String html = Jsoup.connect(webPage).get().html();

However it does not work, as it cannot load the scripts of the page and does not render what I see when I inspect the loaded page from a browser such as Chrome or Firefox.

So I am now trying to use WebKit, with the following code:

// get the instance of the webkit
BrowserEngine browser = BrowserFactory.getWebKit();
Page page = browser.navigate("https://www.airbnb.com/rooms/28149735");
page.show();

String html = page.getDocument().getBody().getInnerHTML();

But this does not work either: the page properly loads (I see it with the logs in the console and a pop up shows properly), but then once I have my loaded page, I cannot access the html (I get a null pointer exception, see below for error log).

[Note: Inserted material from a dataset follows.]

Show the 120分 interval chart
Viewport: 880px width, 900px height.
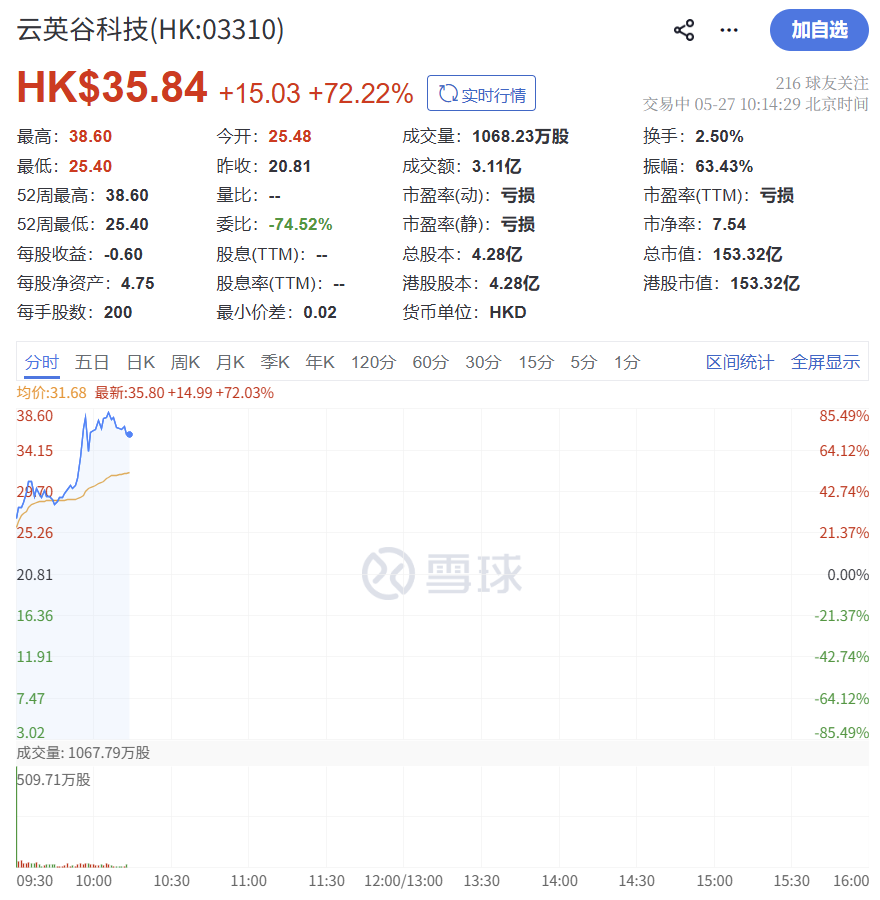pyautogui.click(x=374, y=362)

When I run the code in debug mode, I looked at the page object, and the document in this page is showing as "null", which seems to create the error.

So my question is: what am I doing wrong and how can I get the html of the loaded page?

Thank you very much in advance!

PS: Here is the error:

Exception in thread "JavaFX Application Thread" io.webfolder.ui4j.api.util.Ui4jException: java.lang.NullPointerException
    at io.webfolder.ui4j.webkit.aspect.WebKitAspect$CallableExecutor.run(WebKitAspect.java:41)
    at com.sun.javafx.application.PlatformImpl.lambda$null$172(PlatformImpl.java:295)
    at java.security.AccessController.doPrivileged(Native Method)
    at com.sun.javafx.application.PlatformImpl.lambda$runLater$173(PlatformImpl.java:294)
    at com.sun.glass.ui.InvokeLaterDispatcher$Future.run$$$capture(InvokeLaterDispatcher.java:95)
    at com.sun.glass.ui.InvokeLaterDispatcher$Future.run(InvokeLaterDispatcher.java)
    at com.sun.glass.ui.gtk.GtkApplication._runLoop(Native Method)
    at com.sun.glass.ui.gtk.GtkApplication.lambda$null$48(GtkApplication.java:139)
    at java.lang.Thread.run(Thread.java:748)
Caused by: java.lang.NullPointerException
    at io.webfolder.ui4j.webkit.dom.WebKitDocument.getBody_aroundBody12(WebKitDocument.java:74)
    at io.webfolder.ui4j.webkit.dom.WebKitDocument$AjcClosure13.run(WebKitDocument.java:1)
    at io.webfolder.ui4j.internal.aspectj.runtime.reflect.JoinPointImpl.proceed(JoinPointImpl.java:149)
    at io.webfolder.ui4j.webkit.aspect.WebKitAspect$CallableExecutor.run(WebKitAspect.java:39)
    ... 8 more

Solution

  • Is there a specific reason that you're using WebKit? This can be done fairly easy in standard Java.

    URL oracle = new URL("http://www.oracle.com/");
    BufferedReader in = new BufferedReader(
    new InputStreamReader(oracle.openStream()));
    
    String inputLine;
    while ((inputLine = in.readLine()) != null)
        System.out.println(inputLine);
        in.close();
    }
    

    Above was taken directly from the Oracle documentation.